### Source document

◆ ◆ ◆ ◆

At 3 A.M. on April 26, 1766, New Yorkers were startled from sleep by the bonging of every bell in the city. Bleary-eyed and disheveled, they shuffled out into the streets to learn that the Stamp Act had been repealed. Actually, the news was premature. When confirmation arrived on May 20, however, the city went mad with joy. Men drank toasts, congratulated one another, fired pistols and muskets, lighted firecrackers, broke windows, and even ripped knockers off doors in their delirium. However, the city fathers postponed the official celebration until June 4, to combine it with the birthday of George III, toward whom all now felt grateful.

On that date the populace met on the Commons to feast on two barbecued oxen and to drink twenty-five barrels of beer and a hogshead of rum. Cannon fired salvos, a military band played “God Save the King,” and everyone cheered himself hoarse. Not long afterward New Yorkers decided to erect a statue to George III.

In their effusion of gratitude New Yorkers forgot about the Declaratory Act. Although the king and his ministers had repealed the Stamp Act to save British businessmen from ruin, they had no intention of surrendering the Crown’s authority over the colonies. The very day of repeal Parliament passed the Declaratory Act, which affirmed that the king and Parliament “had, hath, and of right ought to have the full power and authority to make laws and statutes of sufficient force and validity to bind the colonies and people of America, subjects of the Crown of Britain, in all cases whatsoever.”

There stood the handwriting on the wall—plain enough to be read by anyone who cared to look. Moreover, the Quartering Act of 1765 was still in effect. It required American legislatures to provide the king’s troops with barracks or other shelters; straw for bedding; cooking utensils; firewood for cooking and heating; and rum, cider, or vinegar to ward off scurvy. All this, the colonists slowly realized, was also taxation without representation. The Quartering Act fell most heavily upon New York because it was the headquarters of the British army. The New York assembly refused to comply with every provision of the act but did set aside a building containing nothing but four bare walls. The redcoats took one look at their stark quarters and grumbled. The longer they camped there and the longer they went without supplies, the angrier they became.

On the night of July 21 four British officers got drunk in a Broadway tavern and then wandered out to break streetlamps near King’s College. The barkeeper followed them to protest and was slashed by a sword. After two orderlies had joined the roistering officers, the half-dozen British regulars staggered down Broadway, shattering other lamps. They encountered four members of the night watch, and a fight followed. One or two policemen were wounded, and a couple of soldiers were knocked down. One officer was jailed in City Hall.

◆ ◆ ◆ ◆

### Raw records
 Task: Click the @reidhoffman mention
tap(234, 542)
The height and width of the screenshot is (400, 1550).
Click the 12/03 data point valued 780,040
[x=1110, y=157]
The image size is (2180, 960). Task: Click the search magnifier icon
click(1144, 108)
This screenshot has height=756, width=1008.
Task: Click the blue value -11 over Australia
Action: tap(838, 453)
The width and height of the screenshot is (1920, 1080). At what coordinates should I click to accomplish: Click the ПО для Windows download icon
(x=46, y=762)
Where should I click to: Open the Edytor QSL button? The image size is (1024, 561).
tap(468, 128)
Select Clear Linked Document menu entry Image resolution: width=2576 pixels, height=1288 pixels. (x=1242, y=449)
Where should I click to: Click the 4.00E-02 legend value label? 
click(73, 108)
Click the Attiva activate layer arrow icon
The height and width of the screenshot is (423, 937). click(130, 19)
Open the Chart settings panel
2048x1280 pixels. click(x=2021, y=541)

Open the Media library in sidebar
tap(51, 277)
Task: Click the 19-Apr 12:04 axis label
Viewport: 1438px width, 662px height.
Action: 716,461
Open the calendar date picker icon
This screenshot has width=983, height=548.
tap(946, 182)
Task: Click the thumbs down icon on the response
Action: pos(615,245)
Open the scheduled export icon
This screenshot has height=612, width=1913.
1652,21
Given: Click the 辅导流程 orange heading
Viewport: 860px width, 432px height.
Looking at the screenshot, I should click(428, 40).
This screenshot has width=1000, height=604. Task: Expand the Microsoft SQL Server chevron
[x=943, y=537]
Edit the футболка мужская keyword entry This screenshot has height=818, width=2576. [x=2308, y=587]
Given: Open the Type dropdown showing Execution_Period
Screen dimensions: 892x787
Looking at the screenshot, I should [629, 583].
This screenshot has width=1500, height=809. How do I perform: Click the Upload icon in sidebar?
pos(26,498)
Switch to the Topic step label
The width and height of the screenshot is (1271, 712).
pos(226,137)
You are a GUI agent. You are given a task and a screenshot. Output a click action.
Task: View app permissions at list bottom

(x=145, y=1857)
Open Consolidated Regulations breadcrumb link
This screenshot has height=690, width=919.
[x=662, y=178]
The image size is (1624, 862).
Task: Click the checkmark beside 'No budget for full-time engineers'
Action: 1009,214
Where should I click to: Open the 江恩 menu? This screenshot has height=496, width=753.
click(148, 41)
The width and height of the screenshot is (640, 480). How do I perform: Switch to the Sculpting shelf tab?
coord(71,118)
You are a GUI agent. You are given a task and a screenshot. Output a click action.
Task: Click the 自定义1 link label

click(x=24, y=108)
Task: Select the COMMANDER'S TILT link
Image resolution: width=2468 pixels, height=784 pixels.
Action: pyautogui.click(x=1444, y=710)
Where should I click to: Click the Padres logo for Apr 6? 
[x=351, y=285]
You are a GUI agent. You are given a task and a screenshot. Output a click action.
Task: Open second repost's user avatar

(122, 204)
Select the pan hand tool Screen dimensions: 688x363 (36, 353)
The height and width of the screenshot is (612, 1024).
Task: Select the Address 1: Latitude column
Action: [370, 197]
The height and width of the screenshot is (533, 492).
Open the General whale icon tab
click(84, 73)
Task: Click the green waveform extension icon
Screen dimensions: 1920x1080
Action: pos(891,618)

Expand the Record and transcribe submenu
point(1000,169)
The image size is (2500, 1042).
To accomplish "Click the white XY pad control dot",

◆ ◆ ◆ ◆

### Complete the following
**1)** Write out the stretch of the Stamp Act passage from "At 3 A.M. on" through "now felt grateful.".
**2)** Extract every line of the records that contains the string "size". Matching is case-sensitive.

### Solution list
**1)**
At 3 A.M. on April 26, 1766, New Yorkers were startled from sleep by the bonging of every bell in the city. Bleary-eyed and disheveled, they shuffled out into the streets to learn that the Stamp Act had been repealed. Actually, the news was premature. When confirmation arrived on May 20, however, the city went mad with joy. Men drank toasts, congratulated one another, fired pistols and muskets, lighted firecrackers, broke windows, and even ripped knockers off doors in their delirium. However, the city fathers postponed the official celebration until June 4, to combine it with the birthday of George III, toward whom all now felt grateful.

**2)**
The image size is (2180, 960). Task: Click the search magnifier icon
Where should I click to: Open the Edytor QSL button? The image size is (1024, 561).
The image size is (1624, 862).
The image size is (2500, 1042).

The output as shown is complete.